YOUR INSTRUCTIONS
Below are the entries; determine how many of their lines contain the string "gear" and give that figure alone.

○ ○ ○ ○

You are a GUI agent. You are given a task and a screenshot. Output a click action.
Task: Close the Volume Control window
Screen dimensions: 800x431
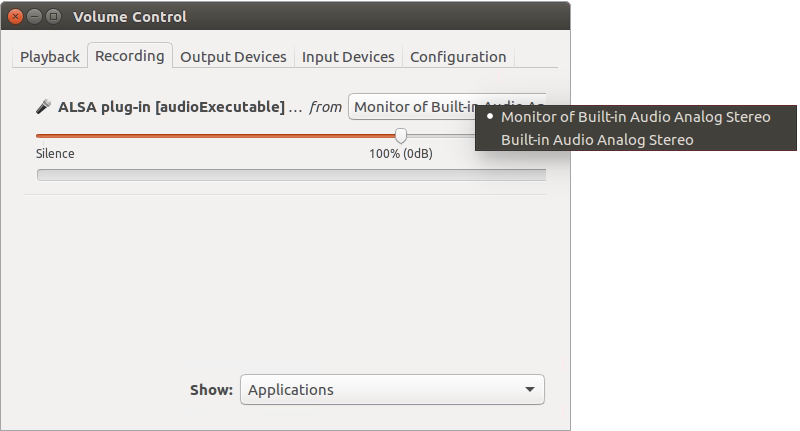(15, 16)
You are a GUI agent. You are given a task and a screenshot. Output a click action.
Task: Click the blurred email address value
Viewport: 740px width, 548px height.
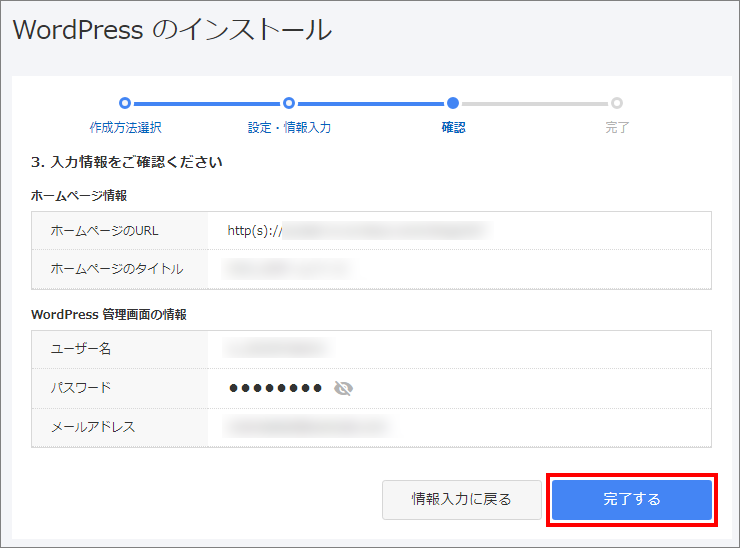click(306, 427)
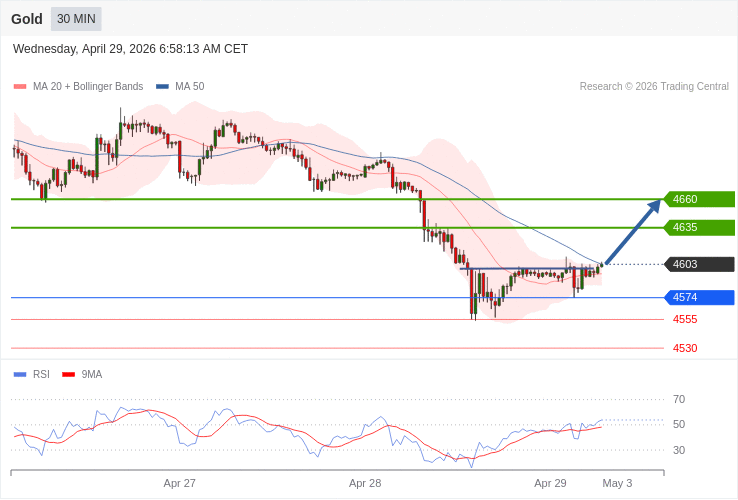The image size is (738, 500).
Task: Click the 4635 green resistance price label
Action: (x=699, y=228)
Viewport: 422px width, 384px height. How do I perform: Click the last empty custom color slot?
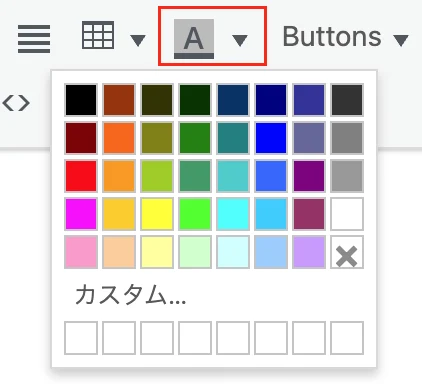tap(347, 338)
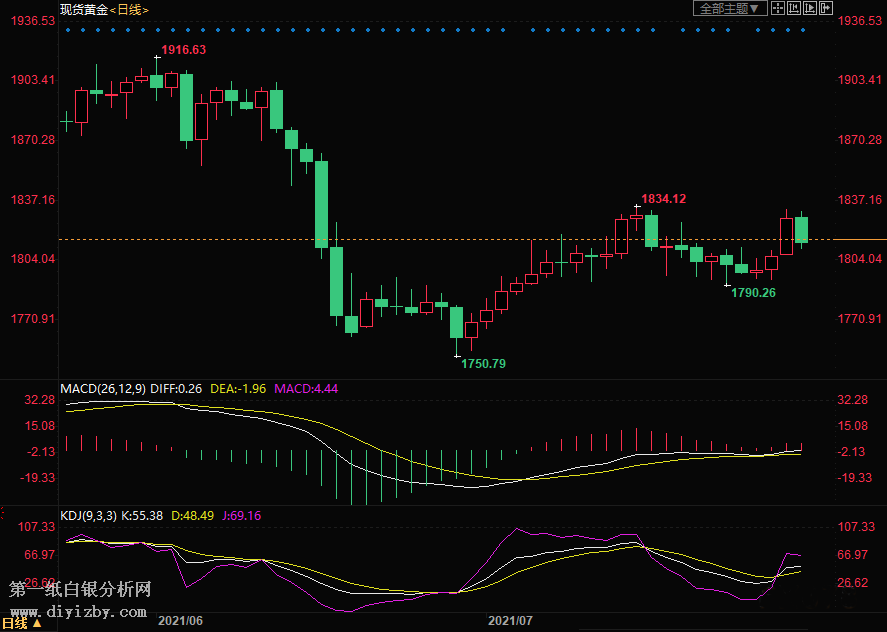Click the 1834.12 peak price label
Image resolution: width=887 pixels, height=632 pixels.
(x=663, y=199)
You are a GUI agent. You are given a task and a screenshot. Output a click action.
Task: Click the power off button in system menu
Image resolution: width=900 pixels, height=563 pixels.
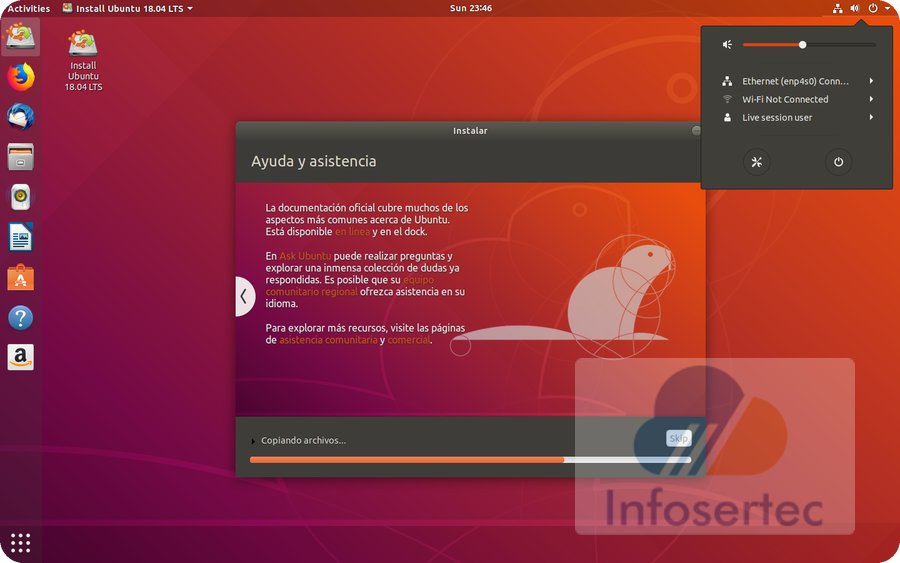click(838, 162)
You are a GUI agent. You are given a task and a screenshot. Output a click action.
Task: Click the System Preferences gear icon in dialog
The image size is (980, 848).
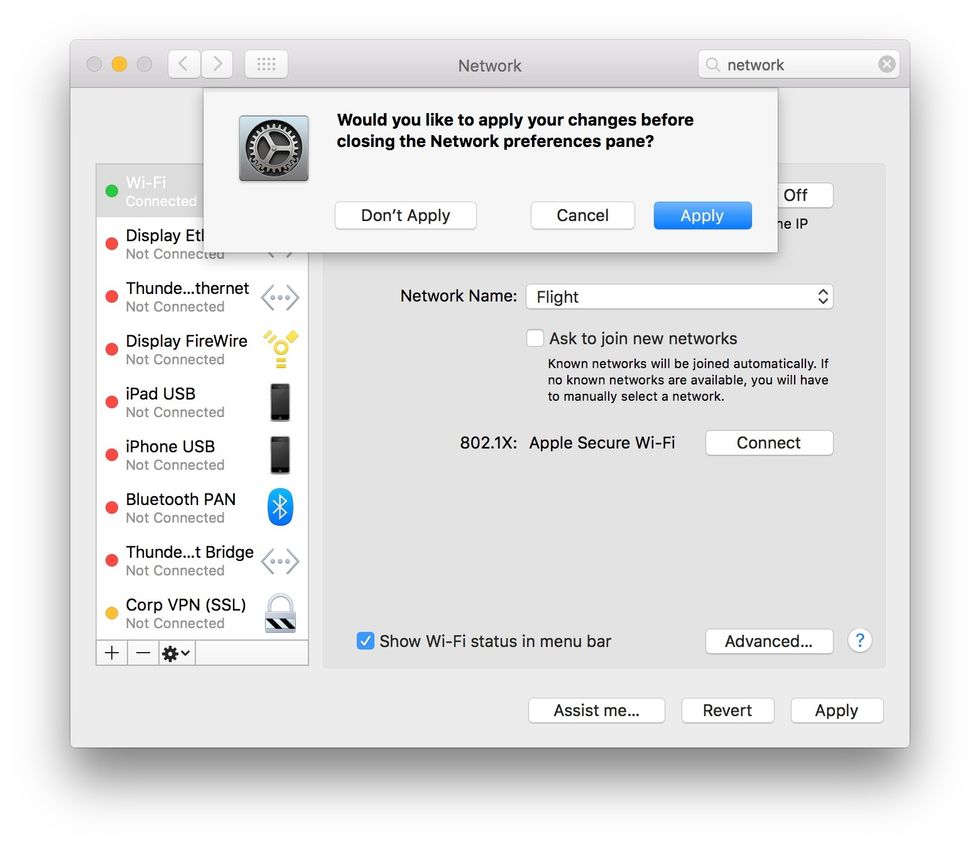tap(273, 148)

○ ○ ○ ○

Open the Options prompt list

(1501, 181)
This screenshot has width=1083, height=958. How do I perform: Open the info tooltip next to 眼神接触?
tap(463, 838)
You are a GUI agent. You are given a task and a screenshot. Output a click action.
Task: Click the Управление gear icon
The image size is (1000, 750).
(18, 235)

○ ○ ○ ○

SOLUTION TO THIS TASK
2